4. Bonus Jennifer Grey pre-Dirty Dancing
5. Considerably less creepy Charlie Sheen.
Hardy har har, spammers. Our posting schedule was thrown out of wack when some spam robots decided to eat The Vancouverite back end. Thanks for that. Jerks. Hence my leading off with the Rolling Rock Foul Ball commercial. Anyway, I've taken comments down for now, whatever. But posting will continue thanks to the amazing Mr. Carter who figured out the old customer service angle at the hosting co.
Rejoice! Grumpy opinion continues...starting now. I mean tomorrow. Maybe.
This pretty much the best thing that happened today. Bruce Campbell, a wicked looking den, a piano, and the lounge-y-est version of "Hungry Like A Wolf" ever. Thanks to Jake G for passing this blessed gem along.
The latest MacGruber episodes are so amazing. I love that he's gone beyond pure MacGyver parody and now "MacGruber needs a drink before things explode". Take that Hasselhoff.
So I think we all know that Penelope Cruz has been filming a movie in town. This is all fine and good, but it sure has been frustrating to see cool New York cabs at various places. Like the the other night at the Art Gallery. But the real news is, well, I'd better let Lainey explain this: "That Penelope Cruz has moved from Josh Hartnett to Lenny Kravitz and the two are making Spanish rocker sexytime prompting the usual conundrum whenever she hooks on to someone new: is she Bearding or Where’s the Purse?" Oh brother. Thank you Tom Cruise.
More:
*Penelope Goes Back to School [PopSugar]
*Stars Shooting in Vancouver's Gastown [Canada.com]
*Peter Sarsgaard and Debbie Harry Join "Dying Animal' [Cinematical]
*Penelope and Ben Kingsley were holding hands [Now Public]
*Penelope Cruz Dating Lenny Kravitz? [The Grumpiest]
The movie Hairspray looks like a complete disaster. Anything with John Travolta in drag is a no fly zone if you ask me. But a poster with Christopher Walken like this? Well, you can't just ignore that kind of amazingness now can you?
I'm still recovering from the mess that was the nearly 1:00AM wake up call this morning. I take it by the street party shenanigans that the Canucks came through for once. Don't mention Peaking too soon. But that officially moved hockey and its supporters up my "list." Thanks for nothing you puck heads! And all the blearly eyed wankers at work today complaining was awful. I hate you.

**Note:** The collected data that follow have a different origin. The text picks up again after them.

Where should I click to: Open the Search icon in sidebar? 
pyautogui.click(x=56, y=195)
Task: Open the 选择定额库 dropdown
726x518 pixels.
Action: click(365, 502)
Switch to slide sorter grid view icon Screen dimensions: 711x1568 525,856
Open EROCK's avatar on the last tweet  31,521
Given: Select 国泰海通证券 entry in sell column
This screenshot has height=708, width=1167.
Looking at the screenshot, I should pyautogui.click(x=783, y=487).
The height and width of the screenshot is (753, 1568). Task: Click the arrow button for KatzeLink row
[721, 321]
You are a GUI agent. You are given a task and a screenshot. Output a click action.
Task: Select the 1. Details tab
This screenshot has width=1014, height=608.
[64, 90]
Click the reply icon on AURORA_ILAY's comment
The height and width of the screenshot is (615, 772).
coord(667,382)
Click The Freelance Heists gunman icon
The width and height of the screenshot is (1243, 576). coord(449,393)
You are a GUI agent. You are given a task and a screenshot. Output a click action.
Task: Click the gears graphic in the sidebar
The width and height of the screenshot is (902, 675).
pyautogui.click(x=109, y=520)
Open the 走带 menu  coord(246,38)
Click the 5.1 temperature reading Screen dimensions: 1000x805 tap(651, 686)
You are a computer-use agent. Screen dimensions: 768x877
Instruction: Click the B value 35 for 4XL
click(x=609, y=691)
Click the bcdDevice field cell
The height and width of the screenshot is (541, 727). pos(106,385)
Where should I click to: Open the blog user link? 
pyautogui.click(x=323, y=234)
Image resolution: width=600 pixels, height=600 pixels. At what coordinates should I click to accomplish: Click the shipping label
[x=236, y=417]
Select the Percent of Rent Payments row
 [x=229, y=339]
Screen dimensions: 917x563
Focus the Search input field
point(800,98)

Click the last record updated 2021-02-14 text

On the brighter side, apparently on the radio this morning, Danny Trejo was interviewed from the Canucks game while he was out having a smoke...he said that he and Robert Rodriguez are shooting "Machete" this summer. Quite frankly I could have used Machete at around 1:00 with all the yahoos!
According to the magic of instant messanger we learned, "Trejo was out having a smoke and the Beat radio station's Benjamin the Butler ('some pompus english intern') interviewed him about the Canucks and then asked him what he was doing here. He's shooting Stargate...it's okay we like money too. Then he got all pumped up and let it fly that he is in Grindhouse, and that Rodriguez and him were going to shoot "Machete" this summer."
This reinforces both my distaste for hockey and morning radio. Bravo!